研究課題/領域番号 |
16K17352
|
研究機関 | 福島県立医科大学 |
研究代表者 |
竹林 由武 福島県立医科大学, 医学部, 助教 (00747537)
|
研究期間 (年度) |
2016-04-01 – 2019-03-31
|
キーワード | ウェルビーイング療法 / 治療マニュアル / 臨床試験 / アウトカム |
研究実績の概要 |
本研究の目的は、専門治療後に残遺症状を呈するうつ病、不安症患者に対するウェルビーイング療法のマニュアルを整備し、その実施可能性と有効性を検討すること、ウェルビーイング療法の有効性を評価するためのアウトカムを開発することである。 初年度である今年度は、当初の計画通り、ボローニャ大学のFava教授らが作成したウェルビーイング療法のマニュアルの日本語翻訳を行うと共に、ウェルビーイング療法の実施可能性と有効性を検討するための臨床試験の実施体制の整備を進めた。年度内に翻訳作業が完了し、現在は出版に向けた校正作業を出版社と進めている。臨床試験デザインに関し、小症例サイズの設定野本で妥当な推定を可能にするために、各種デザイン手法を検討し、ベイズ流の臨床試験デザインの適用可能性について検討を行った。また、臨床試験の運用体制の整備に加えて、臨床試験のアウトカム指標の検討を進めた。アウトカム指標の開発に関して、本年度はウェルビーイング等のポジティブ心理学的介入のアウトカムについてレビューを行い、臨床試験で用いるアウトカム指標の項目の整備の測定方法を検討した。さらに、ウェルビーイング療法の予防的な作用メカニズムを検討するために、過去に実施された調査及び介入研究の解析結果を論文および学会ポスター発表を通じて公表した。それらの成果は、論文は、Journal of Happiness Studiesに掲載され、ポスター発表は学会の若手優秀演題賞に表彰された。

================

» **課題一覧**:
- a) 研究概要のうち、「研究課題/領域番号 |」から「of Happiness Studiesに掲載され、ポスター発表は学会の若手優秀演題賞に表彰された。」までの部分を一字も変えずに書き出してください。
- b) 研究概要でキーワードとして挙げられている語をすべて列挙せよ。
続く行は参照しなくてよい。

» **提供資料**:
================

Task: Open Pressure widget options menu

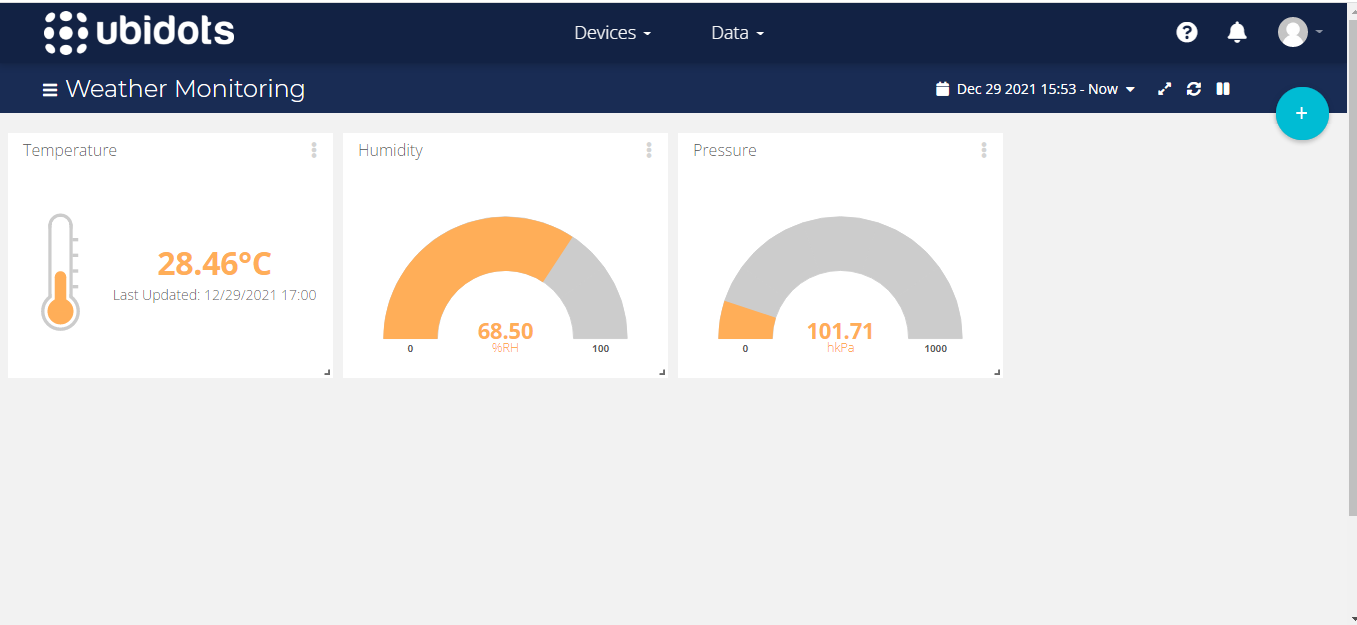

================

» **解答一覧**:
- a)
研究課題/領域番号 |
16K17352
|
研究機関 | 福島県立医科大学 |
研究代表者 |
竹林 由武 福島県立医科大学, 医学部, 助教 (00747537)
|
研究期間 (年度) |
2016-04-01 – 2019-03-31
|
キーワード | ウェルビーイング療法 / 治療マニュアル / 臨床試験 / アウトカム |
研究実績の概要 |
本研究の目的は、専門治療後に残遺症状を呈するうつ病、不安症患者に対するウェルビーイング療法のマニュアルを整備し、その実施可能性と有効性を検討すること、ウェルビーイング療法の有効性を評価するためのアウトカムを開発することである。 初年度である今年度は、当初の計画通り、ボローニャ大学のFava教授らが作成したウェルビーイング療法のマニュアルの日本語翻訳を行うと共に、ウェルビーイング療法の実施可能性と有効性を検討するための臨床試験の実施体制の整備を進めた。年度内に翻訳作業が完了し、現在は出版に向けた校正作業を出版社と進めている。臨床試験デザインに関し、小症例サイズの設定野本で妥当な推定を可能にするために、各種デザイン手法を検討し、ベイズ流の臨床試験デザインの適用可能性について検討を行った。また、臨床試験の運用体制の整備に加えて、臨床試験のアウトカム指標の検討を進めた。アウトカム指標の開発に関して、本年度はウェルビーイング等のポジティブ心理学的介入のアウトカムについてレビューを行い、臨床試験で用いるアウトカム指標の項目の整備の測定方法を検討した。さらに、ウェルビーイング療法の予防的な作用メカニズムを検討するために、過去に実施された調査及び介入研究の解析結果を論文および学会ポスター発表を通じて公表した。それらの成果は、論文は、Journal of Happiness Studiesに掲載され、ポスター発表は学会の若手優秀演題賞に表彰された。

- b) ウェルビーイング療法、治療マニュアル、臨床試験、アウトカム